Fun `Quick and Dead' a Western put-on extraordinaire
Tuesday, 14 February 1995
Movies made in the Tucson area are often good for a few laughs, but wait'll you get a load of Sam Raimi's ``The Quick and the Dead.'' Populated with the slow and the deadpan, this is a stylish parody of Sergio Leone's spaghetti Westerns. It's a garish, hip, ludicrous joke.
This film is not a parody in the mile-a-minute, scattershot mode of ``Airplane!'' and its descendants. ``The Quick and the Dead,'' filmed 40 miles southeast of Tucson in Mescal, is a more sophisticated and sustained put-on.
Raimi, director of ``Evil Dead'' and its two sequels, fixes the humor right on the edge of seriousness. When you laugh, and several moments might make you howl, don't be surprised if you get a few dirty looks. Some people will insist on taking this movie seriously. But it must be hard to keep a straight face when Raimi aims his camera through the bullet hole in a guy's head.
It's not easy to make fun of the spaghetti Westerns, since they were so preposterous to begin with. Raimi, however, pulls it off on the sheer force of his visual creativity. His insane camera angles and delirious, almost psychedelic imagery make ``The Quick and the Dead'' a Western sendup to remember.
Sharon Stone plays a mysterious gunslinger who rides into a one-horse town named Redemption with vengeance on her mind. She wears leather pants and talks tough and blesses us with her best Clint Eastwood squint. In her 22nd film, Stone delivers an iconic performance that meshes neatly with the stylized production.
A proud grade-B movie, the flick represents something different for Stone, whose most recent embarrassments were ``The Specialist'' and ``Intersection.'' Despite initial appearances, Stone's character is not the meanest gunslinger in the desert. She's real nice, in fact, a sensible woman who abhors violence and macho theatrics. ``The Quick and the Dead'' might be a parody, but it has a heart.

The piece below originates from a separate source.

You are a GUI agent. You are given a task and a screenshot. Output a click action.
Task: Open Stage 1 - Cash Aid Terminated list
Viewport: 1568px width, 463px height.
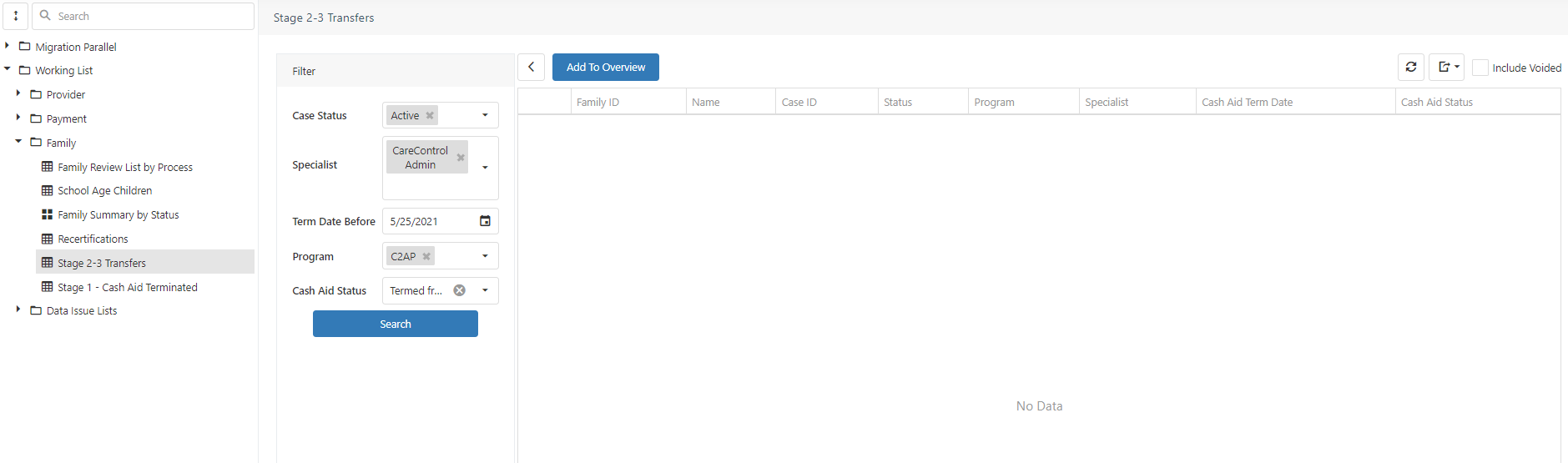tap(127, 287)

It also has Gene Hackman as Herod, the unforgiving, tax-happy tyrant who rules Redemption. This dried-up town, full of desperate living, is the site of an annual quick-draw contest, a genteel event sponsored by Herod, who has an uncanny way of winning every year. The winner gets a fistful of dollars.
The gunfights are held in the dusty main street, over which a clock tower looms. The hopefuls this year include the Kid, a cocky little dude played with flair by Leonardo DiCaprio, and an outlaw-turned-minister played by Australian actor Russell Crowe.
One by one, the gunslingers are dropped to the dirt. Working from a clever screenplay by Simon Moore, Raimi finds new ways to build the tension and humor for every duel. The fateful, climactic fight is staged with spectacular, excessive creativity.
The director stocks his film with the scuzziest collection of lowlifes you've ever seen. Redemption is a hellhole where the good are far outnumbered by the bad and the really, really ugly.
``The Quick and the Dead,'' on the other hand, is pretty and slick.